### Work required
In this exercise, return each entry exactly as given.

Data items:
- - - -
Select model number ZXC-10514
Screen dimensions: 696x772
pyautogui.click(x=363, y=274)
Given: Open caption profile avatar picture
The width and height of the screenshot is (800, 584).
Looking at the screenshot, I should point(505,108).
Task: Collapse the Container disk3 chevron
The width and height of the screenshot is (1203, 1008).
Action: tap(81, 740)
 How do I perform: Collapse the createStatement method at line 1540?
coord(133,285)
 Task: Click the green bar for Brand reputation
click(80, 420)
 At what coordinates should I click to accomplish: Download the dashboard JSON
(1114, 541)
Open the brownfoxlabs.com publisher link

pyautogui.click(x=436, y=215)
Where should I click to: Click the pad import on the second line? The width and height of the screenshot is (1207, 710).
- - - -
### Answer to this exercise
Select model number ZXC-10514
Screen dimensions: 696x772
pyautogui.click(x=363, y=274)
Given: Open caption profile avatar picture
The width and height of the screenshot is (800, 584).
Looking at the screenshot, I should point(505,108).
Task: Collapse the Container disk3 chevron
The width and height of the screenshot is (1203, 1008).
Action: tap(81, 740)
 How do I perform: Collapse the createStatement method at line 1540?
coord(133,285)
 Task: Click the green bar for Brand reputation
click(80, 420)
 At what coordinates should I click to accomplish: Download the dashboard JSON
(1114, 541)
Open the brownfoxlabs.com publisher link

pyautogui.click(x=436, y=215)
Where should I click to: Click the pad import on the second line? The width and height of the screenshot is (1207, 710).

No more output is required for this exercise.